[stdlib-sig] futures - a new package for asynchronous execution

Jeffrey Yasskin jyasskin at gmail.com
Fri Feb 26 05:12:48 CET 2010


On Thu, Feb 25, 2010 at 7:26 PM, Jeffrey Yasskin <jyasskin at gmail.com> wrote:
> On Thu, Feb 25, 2010 at 7:10 PM, Brian Quinlan <brian at sweetapp.com> wrote:
>> On Feb 26, 2010, at 4:27 AM, Jeffrey Yasskin wrote:
>>> Heh. If you're going to put that in the pep, at least make it correct
>>> (sleeping is not synchronization):
>>
>> I can't tell if you are joking or not. Was my demonstration of a possible
>> deadlock scenario really unclear?
>
> It's clear; it's just wrong code, even if the futures weren't a cycle.
> Waiting using sleep in any decently-sized system is guaranteed to
> cause problems. Yes, this example will work nearly every time
> (although if you get your load high enough, you'll still see
> NameErrors), but it's not the kind of thing we should be showing
> users. (For that matter, communicating between futures using globals
> is also a bad use of them, but it's not outright broken.)
>
>>> Thanks.
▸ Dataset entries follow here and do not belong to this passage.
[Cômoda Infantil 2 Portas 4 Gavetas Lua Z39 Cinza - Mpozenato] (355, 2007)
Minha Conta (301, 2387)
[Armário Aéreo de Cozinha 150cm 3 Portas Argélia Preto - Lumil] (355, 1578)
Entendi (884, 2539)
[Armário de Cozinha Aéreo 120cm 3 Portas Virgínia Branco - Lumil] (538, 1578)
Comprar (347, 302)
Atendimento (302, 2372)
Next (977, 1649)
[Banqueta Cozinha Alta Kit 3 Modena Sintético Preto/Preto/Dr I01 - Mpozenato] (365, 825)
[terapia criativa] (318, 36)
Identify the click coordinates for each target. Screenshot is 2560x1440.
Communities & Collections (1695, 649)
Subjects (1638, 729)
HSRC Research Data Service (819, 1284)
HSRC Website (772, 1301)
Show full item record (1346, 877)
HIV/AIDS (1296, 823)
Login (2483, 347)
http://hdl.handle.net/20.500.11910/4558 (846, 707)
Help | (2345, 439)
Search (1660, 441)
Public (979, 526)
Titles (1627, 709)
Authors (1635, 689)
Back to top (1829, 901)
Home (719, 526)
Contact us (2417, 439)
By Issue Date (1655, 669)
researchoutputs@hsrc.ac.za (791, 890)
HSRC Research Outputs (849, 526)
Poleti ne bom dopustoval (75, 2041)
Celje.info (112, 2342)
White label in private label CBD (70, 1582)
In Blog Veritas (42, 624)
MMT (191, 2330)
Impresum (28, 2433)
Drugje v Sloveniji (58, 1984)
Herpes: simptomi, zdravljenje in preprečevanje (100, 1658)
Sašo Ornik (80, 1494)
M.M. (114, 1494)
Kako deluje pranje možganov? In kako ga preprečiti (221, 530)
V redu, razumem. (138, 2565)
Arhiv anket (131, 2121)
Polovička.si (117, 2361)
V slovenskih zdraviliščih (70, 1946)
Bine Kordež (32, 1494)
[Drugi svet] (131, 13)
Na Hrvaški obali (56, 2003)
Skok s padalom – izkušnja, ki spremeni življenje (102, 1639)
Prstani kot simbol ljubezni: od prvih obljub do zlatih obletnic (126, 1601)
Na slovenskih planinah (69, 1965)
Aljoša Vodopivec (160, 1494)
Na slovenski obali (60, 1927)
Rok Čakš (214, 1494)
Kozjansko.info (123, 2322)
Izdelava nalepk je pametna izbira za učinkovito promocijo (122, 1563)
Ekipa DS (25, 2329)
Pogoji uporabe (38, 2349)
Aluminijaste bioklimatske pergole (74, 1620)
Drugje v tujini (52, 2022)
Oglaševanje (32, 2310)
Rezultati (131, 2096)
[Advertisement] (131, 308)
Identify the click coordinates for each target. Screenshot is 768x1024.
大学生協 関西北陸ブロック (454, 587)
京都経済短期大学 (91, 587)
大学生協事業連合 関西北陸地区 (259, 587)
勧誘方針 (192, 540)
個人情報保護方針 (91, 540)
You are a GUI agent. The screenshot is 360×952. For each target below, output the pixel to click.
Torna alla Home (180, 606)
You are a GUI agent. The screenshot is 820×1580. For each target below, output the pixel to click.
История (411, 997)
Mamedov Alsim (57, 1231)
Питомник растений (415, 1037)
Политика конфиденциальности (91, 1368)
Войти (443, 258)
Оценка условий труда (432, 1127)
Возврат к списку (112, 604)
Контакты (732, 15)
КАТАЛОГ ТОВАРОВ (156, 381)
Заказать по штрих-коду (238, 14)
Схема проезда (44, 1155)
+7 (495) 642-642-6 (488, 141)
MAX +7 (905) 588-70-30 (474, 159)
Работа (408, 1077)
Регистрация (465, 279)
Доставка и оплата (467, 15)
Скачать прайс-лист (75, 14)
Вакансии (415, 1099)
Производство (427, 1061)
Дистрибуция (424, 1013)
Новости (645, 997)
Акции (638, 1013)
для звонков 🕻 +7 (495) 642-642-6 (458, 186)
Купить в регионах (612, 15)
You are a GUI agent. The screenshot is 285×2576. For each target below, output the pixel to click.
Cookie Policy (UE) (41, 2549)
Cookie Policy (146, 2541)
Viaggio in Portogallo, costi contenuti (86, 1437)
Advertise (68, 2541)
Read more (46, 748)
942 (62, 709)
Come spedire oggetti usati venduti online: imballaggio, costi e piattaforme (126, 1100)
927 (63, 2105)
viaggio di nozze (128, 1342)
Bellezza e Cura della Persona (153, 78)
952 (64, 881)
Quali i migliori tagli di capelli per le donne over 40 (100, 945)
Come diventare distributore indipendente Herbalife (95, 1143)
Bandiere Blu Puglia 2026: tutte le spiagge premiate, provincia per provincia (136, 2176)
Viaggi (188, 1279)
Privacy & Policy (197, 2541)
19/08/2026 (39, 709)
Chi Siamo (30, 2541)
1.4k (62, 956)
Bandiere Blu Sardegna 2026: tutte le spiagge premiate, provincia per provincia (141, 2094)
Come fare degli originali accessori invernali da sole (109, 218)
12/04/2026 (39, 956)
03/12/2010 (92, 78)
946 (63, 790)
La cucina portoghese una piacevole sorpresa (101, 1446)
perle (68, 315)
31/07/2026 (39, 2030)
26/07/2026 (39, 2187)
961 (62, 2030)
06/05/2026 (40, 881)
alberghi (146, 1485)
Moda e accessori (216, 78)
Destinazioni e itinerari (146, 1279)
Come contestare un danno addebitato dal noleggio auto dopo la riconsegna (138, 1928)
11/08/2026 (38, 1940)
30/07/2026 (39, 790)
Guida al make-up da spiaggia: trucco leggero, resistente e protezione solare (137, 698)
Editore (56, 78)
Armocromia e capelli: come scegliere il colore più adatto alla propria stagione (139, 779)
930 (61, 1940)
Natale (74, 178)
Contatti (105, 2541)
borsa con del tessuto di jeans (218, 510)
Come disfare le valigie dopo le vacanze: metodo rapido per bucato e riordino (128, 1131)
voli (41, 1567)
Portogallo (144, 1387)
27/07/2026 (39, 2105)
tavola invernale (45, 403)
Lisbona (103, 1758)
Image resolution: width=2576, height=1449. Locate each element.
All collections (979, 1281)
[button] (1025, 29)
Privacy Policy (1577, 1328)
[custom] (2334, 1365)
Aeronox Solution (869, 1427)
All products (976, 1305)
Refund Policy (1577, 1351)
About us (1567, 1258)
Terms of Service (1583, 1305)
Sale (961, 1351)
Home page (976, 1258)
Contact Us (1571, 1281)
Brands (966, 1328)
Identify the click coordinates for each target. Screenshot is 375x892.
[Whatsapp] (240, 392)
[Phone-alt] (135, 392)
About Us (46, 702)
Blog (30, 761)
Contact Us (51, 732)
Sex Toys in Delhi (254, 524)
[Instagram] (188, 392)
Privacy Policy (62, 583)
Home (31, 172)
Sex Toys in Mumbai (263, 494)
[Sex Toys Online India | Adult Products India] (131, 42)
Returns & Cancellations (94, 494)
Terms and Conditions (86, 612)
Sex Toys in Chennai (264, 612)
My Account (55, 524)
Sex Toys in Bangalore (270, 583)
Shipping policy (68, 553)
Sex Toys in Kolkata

I still disagree, and think users are much more likely to be
>>> surprised by occasional deadlocks due to cycles of executors than they are
>>> about guaranteed deadlocks from cycles of futures, but I don't want to be
>>> the only one holding up the PEP by insisting on this.
>>
>> Cycles of futures are not guaranteed to deadlock. Remove the sleeps from my
>> example and it will deadlock a small percentage of the time.
>
> It only fails to deadlock when it fails to create a cycle of futures.
>
>
>
> It sounds like Antoine also wants you to either have the threaded
> futures steal work or detect executor cycles and raise an exception.

FWIW, the other way to fix these deadlocks is to write a smarter
thread pool. If the thread pool can notice that it's not using as many
CPUs as it's been told to use, it can start a new thread, which runs
the queued task and resolves the deadlock. It's actually a better
solution in the long run since it also solves the problem with
wait-for-one deadlocking or behaving badly. The problem is that this
is surprisingly hard to get right. Measuring current CPU use is tricky
and non-portable; if you start new threads too aggressively, you can
run out of memory or start thrashing; and if you don't start threads
aggressively enough you hurt performance.